Similarly in May 2020, Business Insider released an article about the correlation between lockdown duration and excess deaths. They state outright: “Later lockdowns suggest higher excess death rates.” They similarly suggest places that are quicker to lock down have lower excess death rates.
The use of excess deaths can be illuminating because the data would ameliorate many issues with misclassifying Covid deaths. Covid-19 death counts are susceptible to under-or overcounting from misdiagnosis and errors in reporting. Furthermore, excess death data surmounts the reporting obstacle and simply accounts for the total number of deaths from all causes at a given place and time. We can therefore gauge the pandemic’s mortality impact by comparing 2020 excess deaths to a historical average of excess deaths under ‘normal’ conditions.
As an increasing amount of data has become available, better statistical examinations of the excess death data have become possible. Examinations that utilize traditional statistical tools represent an important opportunity to explicitly test claims like those made about the efficacy of SIP orders.
One such study was recently released by the National Bureau of Economic Research (NBER) working paper series. The paper, “The Impact of the COVID-19 Pandemic and Policy Responses on Excess Mortality,” uses excess death data from 43 countries and all US states to run an event study framework and determine whether there was a significant change in excess deaths after SIP implementation.
The research, while finding slight differences in SIP impact across states and countries, concludes that “following the implementation of SIP policies, excess mortality increases.” This finding runs counter to the general claims from those supportive of SIP policies. Further, they note that the research did not produce an observable difference in excess death trends before and after the SIP was implemented. They explain that “when comparing across countries, we observe a general upward trend, indicating that countries with a longer duration of SIP policies are the ones with higher excess deaths per 100,000 residents in the 24 weeks following [the first] COVID-19 death.”
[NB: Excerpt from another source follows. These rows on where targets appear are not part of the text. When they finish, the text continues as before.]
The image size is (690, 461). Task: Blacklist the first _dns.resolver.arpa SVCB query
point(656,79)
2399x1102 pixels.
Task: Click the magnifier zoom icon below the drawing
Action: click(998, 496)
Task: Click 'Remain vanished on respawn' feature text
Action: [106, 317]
While these findings are preliminary and will undergo further peer review, they provide interesting evidence that suggests SIP policies might not lead to the claimed and desired results. The authors acknowledge some limitations to their work, especially in its ability to test for the counterfactual and in the issues surrounding the measurement of total mortality numbers.
Despite these limitations, this study represents a welcome turn to the “‘real world’ impact of SIP policies,” not modelers’ assumptions about perfect implementation and adherence. Among the most interesting parts of the study is their view that based on the evidence, individual behavior and response to the Covid-19 risk might have changed even without an implementation of SIP, implying that SIPs are potentially gratuitous. Findings like these are based on actual data and use solid methodological approaches that are hard to ignore.
Their overarching finding is that SIPs are largely ineffective at reducing excess mortality (except perhaps where populations can be completely isolated). These sorts of studies are of particular importance when expansive and drastic public policies––no matter how seemingly well-intentioned––are implemented. More studies like this one that use real data are needed to better understand both the issues that surround current policy and how to respond to similar problems in the future.
Ultimately, these early findings reinforce the core difficulty that policy planners face. Planners can never know enough to plan for every eventuality, nor can they accurately predict what their plans will actually do. As a result, plans often end up based on a “pretense of knowledge” rather than real-world evidence or understanding.